-- WORK ORDER 1 --
Summarize the market preview in two sentences.
-- WORK ORDER 2 --
Copy the market preview between "Approximately 80% of" and "demand is strong.", inclusive, replacing "property market" with "housing market".

The main focus on Friday will be macro factors, with the release of the UK gross domestic product (GDP) monthly growth figures for July, and the August US CPI inflation numbers.
The British government was relatively slow to lockdown the economy so the true impact of the coronavirus (COVID-19) pandemic wasn’t seen until April, the first full month of the lockdown, when the economy contracted by 20% – the largest negative reading on record.
Since then, things have started to improve, as sections of the economy have reopened. The May, and June monthly readings were 1.8% and 8.7% respectively, but, David Madden, market analyst at CMC Markets UK, says investors should keep in mind that the economy was coming from low bases. Roughly speaking, economic output is 17% below the pre-pandemic level.
July saw the re-opening of pubs, restaurants, hairdressers and barbers, so the reading should reflect a sizeable rise in economic activity.
Approximately 80% of UK economic output comes from the services sector and the services PMI report for July was 60.1 – its fastest rate of expansion in years, but once again, it was coming from a low base.
The property market has been upbeat recently too. According to Nationwide, annual house prices increased by 1.6% in July, and Halifax said there was a 3.8% increase on a yearly basis.
US inflation on the rise
The July reading for US CPI inflation caught some economists by surprise coming in at 1%, a sizeable increase on the 0.6% that was posted in June, and above the consensus estimate of 0.8%.
The core level was impressive too as it was 1.6%, and that was a big rise on the 1.2% registered in June. The fact the core reading also jumped suggests that underlying demand is strong.
At the recent Jackson Hole Symposium, Federal Reserve chairman, Jerome Powell announced that the US central bank has changed its inflation policy to an average target of 2%, from a fixed target of 2%.
As a reaction to the pandemic, the Fed has embarked on an extremely loose monetary policy, and such a move means that higher inflation is a risk. Powell, said the Fed would be happy to allow inflation to run over 2% for ‘some time’. The time frame was left deliberately vague so they can change their policy as they go along.
Seeing as the Fed are happy for inflation to overshoot the 2% mark, it suggests they feel that higher inflation is in the pipeline, according to CMC Markets’ Madden.
Ashmore offers emerging market insights
Just after its June year-end, the fund manager reported assets under management of US$83.6bn as it faced a combination of negative flows and positive market performance, down 8.9% on the prior year.
Despite the recent market rally, the FTSE 250 group said valuations across fixed income and equity markets still offer substantial upside and opportunities for further outperformance, with emerging markets in aggregate “less likely to suffer a recession as severe as that in the developed world”.
Ashmore is expected to report much stronger net revenues than the GBP314mln seen a year earlier, thanks mostly to higher management fees.
Analysts at UBS expect GBP335mln, leading to underlying profits (EBITDA) of GBP216mln and EPS of 26.7p and they said “investors will focus on any commentary the company provides with regards to the strength (or weakness) of flows since the end of June”.

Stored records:
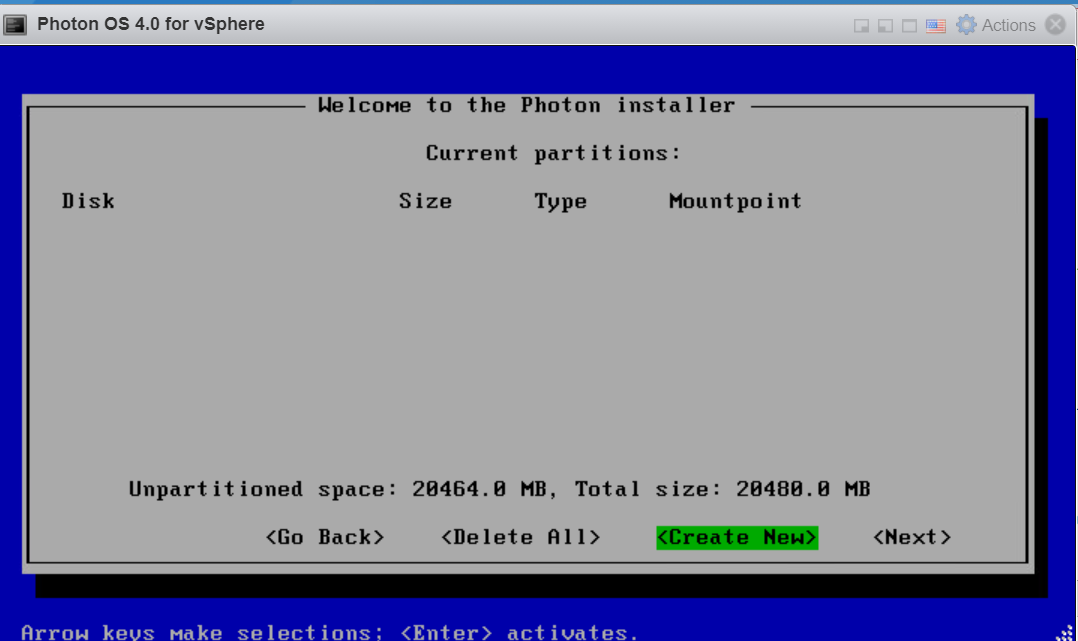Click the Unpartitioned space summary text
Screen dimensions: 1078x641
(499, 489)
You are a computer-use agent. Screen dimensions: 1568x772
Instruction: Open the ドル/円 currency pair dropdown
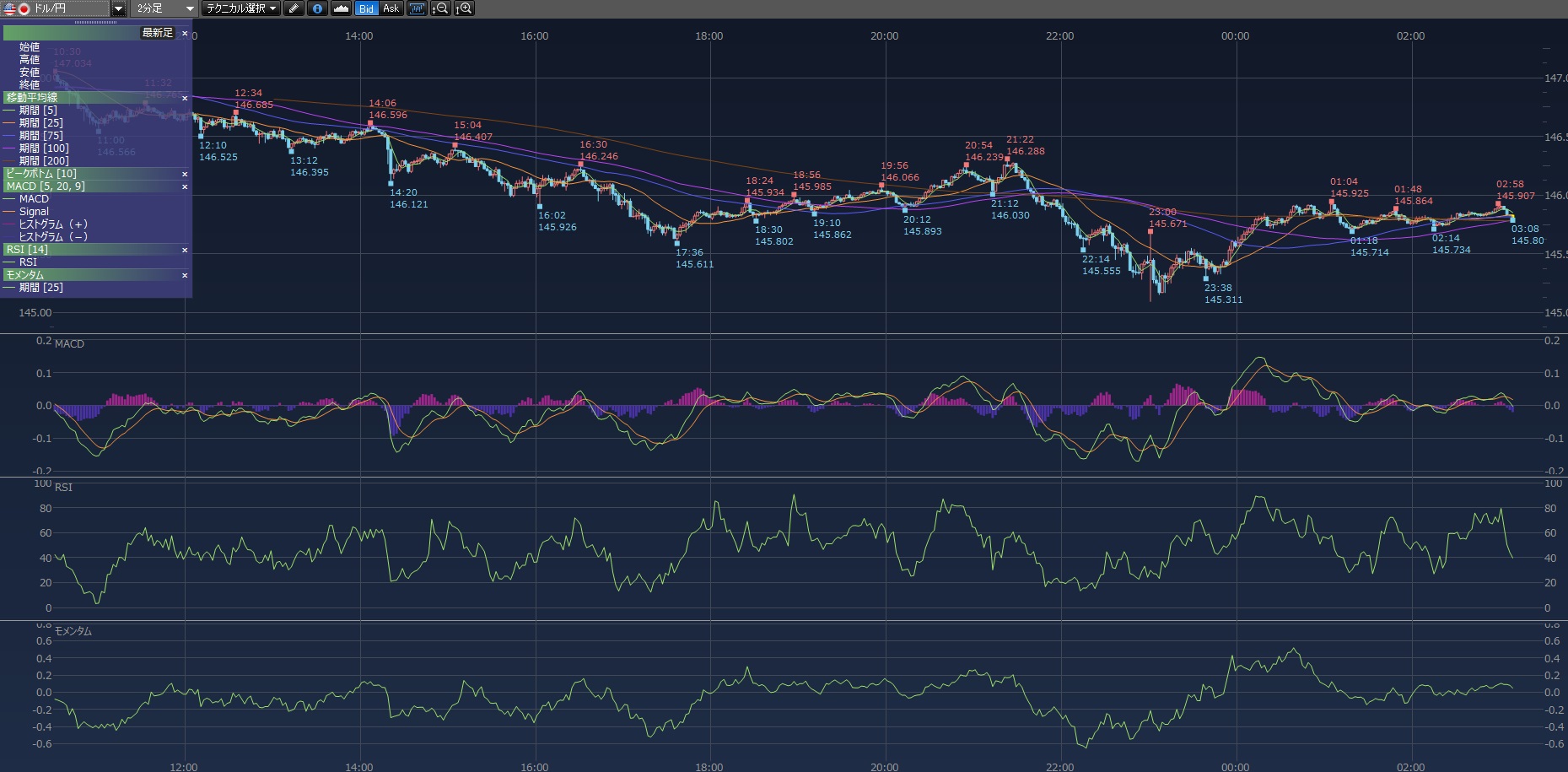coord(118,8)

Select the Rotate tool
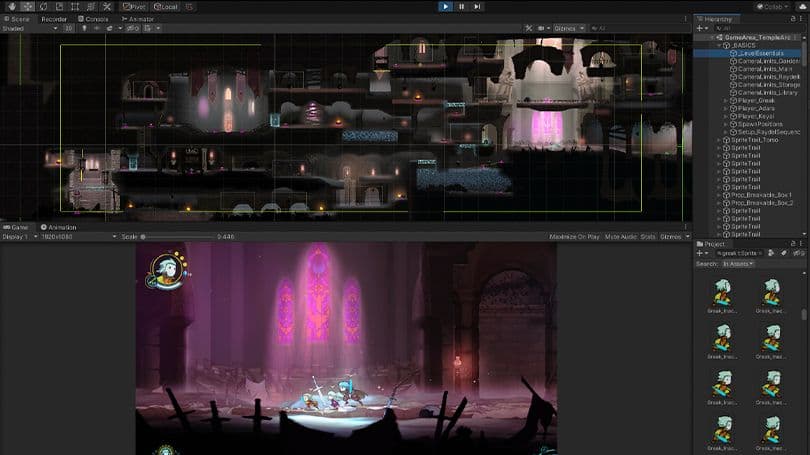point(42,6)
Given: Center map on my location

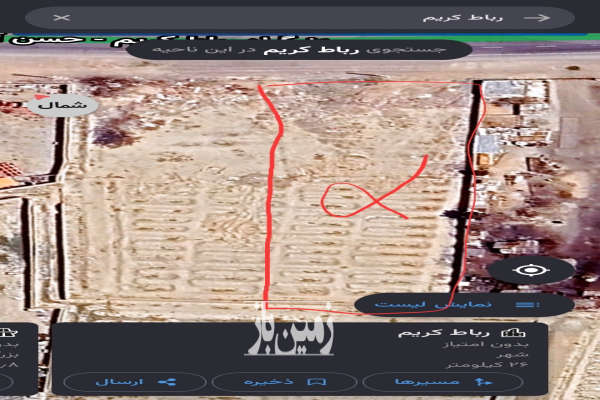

-- ANSWER AREA 1 --
Friday's focus will be the UK's monthly GDP figures for July and the August US CPI inflation numbers, with the UK economy recovering from a low base after a record 20% contraction in April, and the Federal Reserve now willing to let inflation run above 2% for some time. Fund manager Ashmore is also expected to report net revenues well above the GBP314mln of a year earlier, and UBS analysts forecast GBP335mln.

-- ANSWER AREA 2 --
Approximately 80% of UK economic output comes from the services sector and the services PMI report for July was 60.1 – its fastest rate of expansion in years, but once again, it was coming from a low base.
The housing market has been upbeat recently too. According to Nationwide, annual house prices increased by 1.6% in July, and Halifax said there was a 3.8% increase on a yearly basis.
US inflation on the rise
The July reading for US CPI inflation caught some economists by surprise coming in at 1%, a sizeable increase on the 0.6% that was posted in June, and above the consensus estimate of 0.8%.
The core level was impressive too as it was 1.6%, and that was a big rise on the 1.2% registered in June. The fact the core reading also jumped suggests that underlying demand is strong.